How much calories/macros should I eat to cut


New member
So I'm not trying to use steroids. Just looking for guidance on diet and cutting. I'm a short guy, which I like cause I have no problem putting on muscle even with eating not a lot and smoking. I'm currently 5"2 27 years old 170lbs 19% body fat. All my fat is in my stomach. I was 150. A few months ago till I went crazy chasing pussy, all the alcohol, dates eating shitty caught up to me. Wasn't lifting as hard. I had 15% body fat at 150 if I remember correctly. My question is what Calorie range/ macros should be in to cut just fat from my stomach. I want to stay bulky, just lose stomach fat. Regimen as follows 5 days a week: one body part each day. Through in tris and bis twice a week, sometimes back twice too. 7 workouts each body part 4 sets each, plus pull ups every day: 3-4 sets reps 10-15 each set: Cardio 3 days a week. Hit for 20 minutes, and 5 minute cool down. Going to add a light cardio in the morning everyday, just waking on incline for 20 minutes, before breakfast. The problem is my diet just not as consistent enough. I just want to find a place setter on how much to eat. Current diet which can be way better: breakfast: either 4 eggs scrambled, turkey bacon egg and cheese sandwich, or 1 cup steel cut oats with a little honey. Before lunch snack: if I have it. Blue diamond chocolate almonds. Lunch either any lean meat with a cup of rice or a cold cut sandwich. Before gym snack. Quest protein bar, pb&j on wheat or 1 cup of steel cut oats with a little honey. Dinner: lean meat with rice and veggies or 6 eggs scrambled 3 slices of boards head yellow American and 2 cups of oats with honey. Diet needs to be better
First you have to figure out what your TDEE is. Most guys will target 500kcal below their TDEE when cutting.

For macros, I personally do:

1.0g of protein per pound of bodyweight.
0.4g of fat per pound of bodyweight

Remainder of calories to reach my budget come from Carbs.

You cannot target fat loss to a specific body part. It will come off your entire body when in a caloric deficit. Just like sit ups don't burn stomach fat.

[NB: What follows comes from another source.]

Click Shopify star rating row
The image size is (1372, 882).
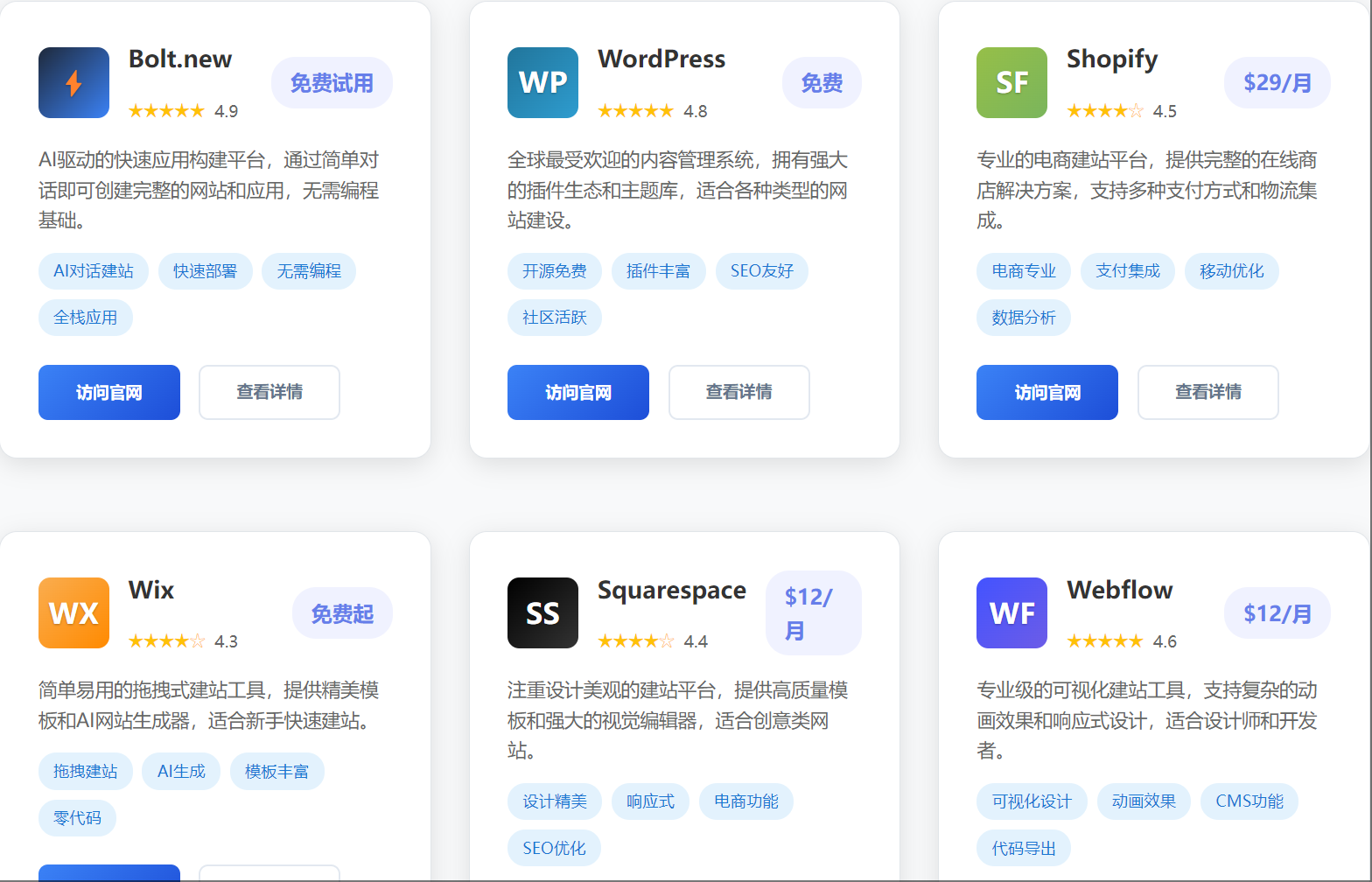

By the way, if you were at 15% body fat at 150lbs and put on 20 lbs of fat, you are now at about 25% body fat.
BMR*formula #1 (if you bf is high, use this one... you need an accurate bf reading)

BMR*(men and women) = 370 + (21.6 X lean mass in kg)*

in order to figure out your*bmr, you need to know what your lean body mass is.. so, in turn, u need to know what your body fat percentage is...

if you dont know your bodyfat percentage, go to your gym and get tested (please dont use electronic scales to get your bf checked, they're horrible)

if you cannot find a gym to get tested at, please post up a picture for estimates, we're pretty good at it (you also have the option of pming it to me if you have more then 25 posts)

Total weight x bf in decimel form = total bf weight

Total weight - total bf weight = total lean body mass

if your total lean body mass is in lbs, u can divide it by 2.2 to get it in kilograms..

for example..

i am 6'4 275lbs at 14% bf... so i would multiply 275 by .14 (converted from percent to decimal)= 38.5lbs

275 - 38.5 = 236.5lbs lean body weight

236.5 / 2.2 = 107.5 lean mass in kg

370 + (21.6 x 107.5) = 2692*BMR*(this is high for the average person, im a big guy)

BMR*formula #2 (only to be used if your bf is low)

Men:*BMR*= 66 + ( 6.23 x weight in pounds ) + ( 12.7 x height in inches ) - ( 6.8 x age in year )

female*BMR*= 655 + ( 4.35 x weight in pounds ) + ( 4.7 x height in inches ) - ( 4.7 x age in years )


Once u have you*bmr, u need to calculate your*TDEE, this is simply done with some multiplication...

you can multiply it by an activity number to figure out your daily caloric expenditure, be honest here as this is the very cornerstone of your diet, if you are between two of the below activity levels then just multiply by a number in between them

To determine your total daily calorie needs, multiply your*BMR*by the appropriate activity factor, as follows:

If you are sedentary (little or no exercise) : Calorie-Calculation =*BMR*x 1.2
If you are lightly active (light exercise/sports 1-3 days/week) : Calorie-Calculation =*BMR*x 1.375
If you are moderatetely active (moderate exercise/sports 3-5 days/week) : Calorie-Calculation =*BMR*x 1.55
If you are very active (hard exercise/sports 6-7 days a week) : Calorie-Calculation =*BMR*x 1.725
If you are extra active (very hard exercise/sports & physical job or 2x training) : Calorie-Calculation =*BMR*x 1.9*

It's general idea is working for me. When I stop gaining I add food. I'm not very detailed in my diet, lack 1g per lb but chasing calories alone has me gaining. I think I need to add protien. Get my 1g per lb in.